#### [Görev 1]
Satırlarda "At what (x,y)" ifadesini içeren satırla açılıp "Looking at the" ifadesini içeren satırla kapanan bölümü, iki uç satır da dahil olmak üzere aynen tekrar yazın. Resimleri yanıta koymayın.
══ Sayfa alıntısı ══
21 Şubat 1995 Salı- Cumhuriyet
Gazetesi / HALUK GERAY
-3-
Şeriatçılarla Uzlaşma Arayışı
Türkiye'ye
küresel senaryolarında en fazla yer veren yazarlardan biri de Samuel
Huntington'dır. Huntington'ın, 'Uygarlıkların Çatışması' makalesi, yeni dünya düzeninin temel
çatışmalarının uygarlıklar arasında olacağını belirtmekte ve Batı'ya
tavsiyelerde bulunmaktadır(*). Bu çalışma, sadece akademik düzeyde değil dünya
çapında siyasetçi ve devlet adamları arasında da tartışılmaktadır. Yazıda, "Halkların en yüksek ve en geniş
kültürel kimlikleri" olarak tanımlanan uygarlığın hem nesnel (dil,
tarih, din, gelenek, kurumlar) hem de sübjektif (halkların kendilerini nasıl
tanımladıkları) öğelerinin bulunduğundan yola çıkılmaktadır. Dünyanın, Batıcı,
Konfüçyüsçü, Japon, İslam, Hindu, Slav-Ortodoks, Latin Amerika uygarlıklarının kendi
arasında ve özellikle Batı'yla çatışmasıyla karşı karşıya kalacağını savunan Huntington, ekonomik modernleşme ve toplumsal değişimin dünya çapında
insanları yerel kimliklerinden ayırdığını, bunun sonucu olarak ulusal
devletlerin bir kimlik kaynağı olarak zayıfladığını, ortaya çıkan boşluğu pek
çok yerde dinin doldurduğunu söylüyor. Huntington bölgesel ekonomik blokların ortaya çıkmasının da kültürel
ve dini bloklaşma ile bir arada gittiğine dikkat çekiyor. Türkiye'nin yanında
İran, Pakistan, Azerbaycan, Kazakistan, Kırgızistan, Türkmenistan, Tacikistan,
Özbekistan ve Afganistan'ın yer aldığı Ekonomik İşbirliği Örgütü'nü (EKO) 'Arap olmayan Müslüman ülkeleri bir araya
getiren' bir örgüt olarak tanımlıyor. Avrupa Birliği ise Avrupa kültürü ile
Hıristiyanlık etrafında oluşuyor.
═══
#### [Görev 2]
Sayfa alıntısına göre Avrupa Birliği neyin etrafında oluşuyor?
══ Sağlanan bilgiler ══
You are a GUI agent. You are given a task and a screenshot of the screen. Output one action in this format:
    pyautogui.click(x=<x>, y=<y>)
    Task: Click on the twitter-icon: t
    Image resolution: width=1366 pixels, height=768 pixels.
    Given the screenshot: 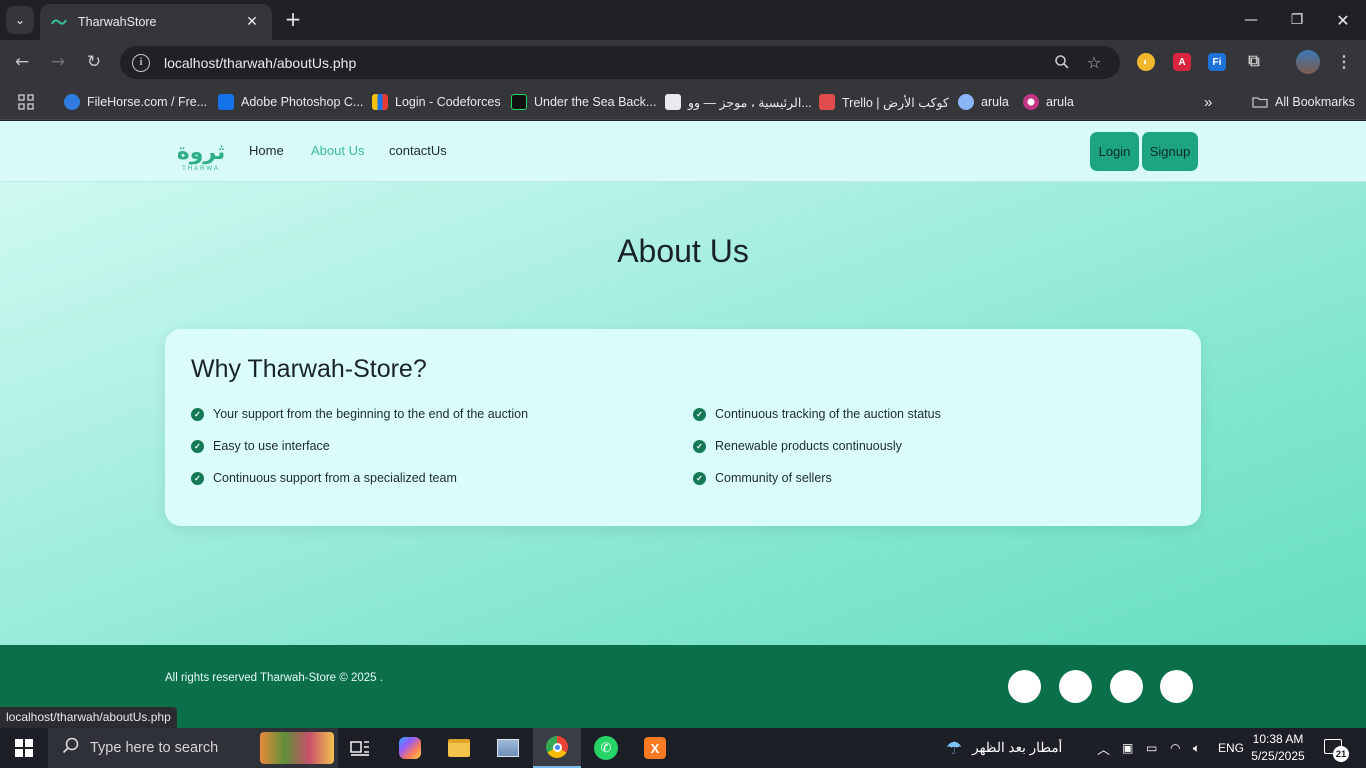 What is the action you would take?
    pyautogui.click(x=1076, y=686)
    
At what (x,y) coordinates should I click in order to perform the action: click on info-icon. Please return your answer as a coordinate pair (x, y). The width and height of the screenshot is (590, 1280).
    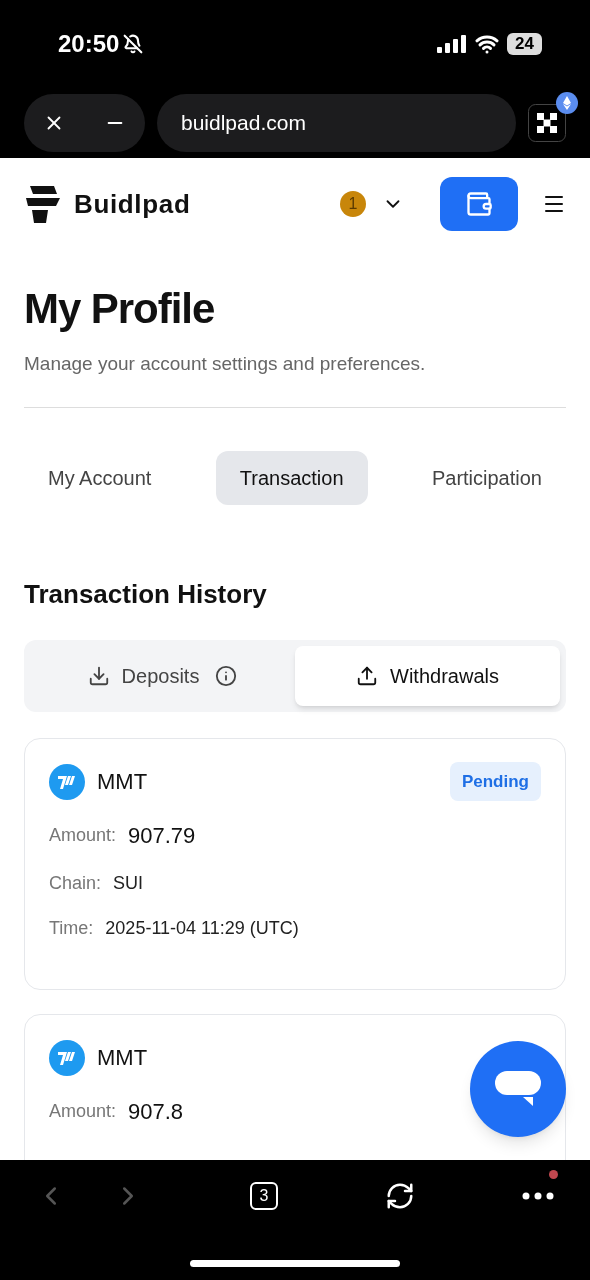
    Looking at the image, I should click on (226, 676).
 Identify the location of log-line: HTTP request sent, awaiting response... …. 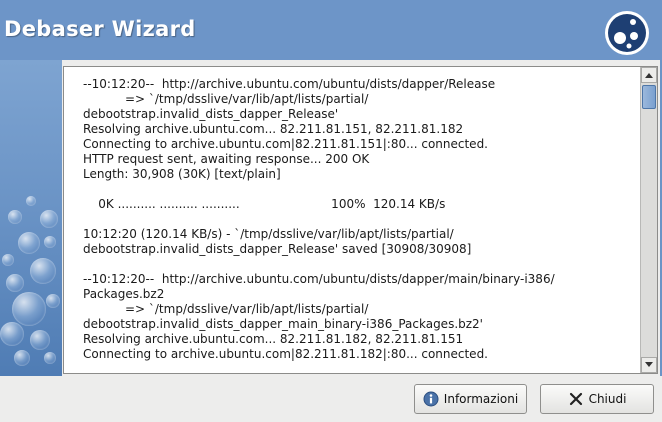
(226, 159).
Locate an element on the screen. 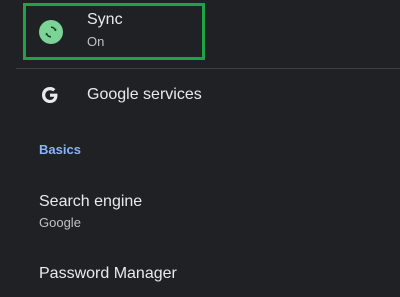 The image size is (400, 297). search-engine-title: Search engine is located at coordinates (91, 202).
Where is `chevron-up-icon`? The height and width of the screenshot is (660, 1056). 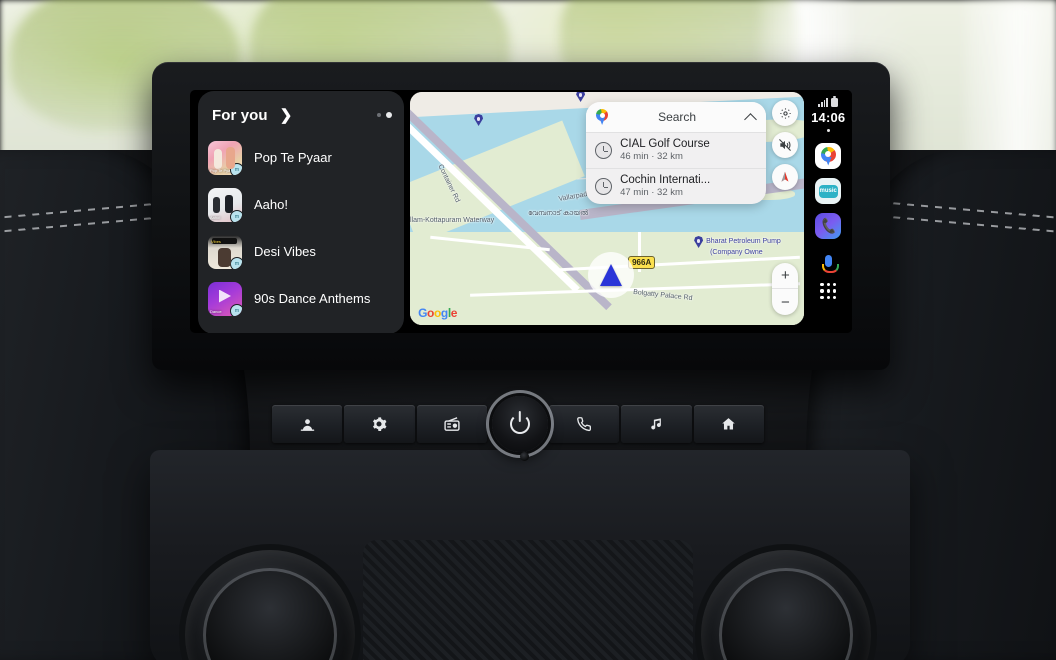 chevron-up-icon is located at coordinates (751, 117).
═══
#### [Yanıt alanı 1]
At what (x,y) coordinates should I click in order to perform the action: click on info-icon. Please return your answer as a coordinate pair (x, y). The width and height of the screenshot is (590, 1280).
    Looking at the image, I should click on (226, 676).

#### [Yanıt alanı 2]
Avrupa kültürü ile Hıristiyanlık etrafında.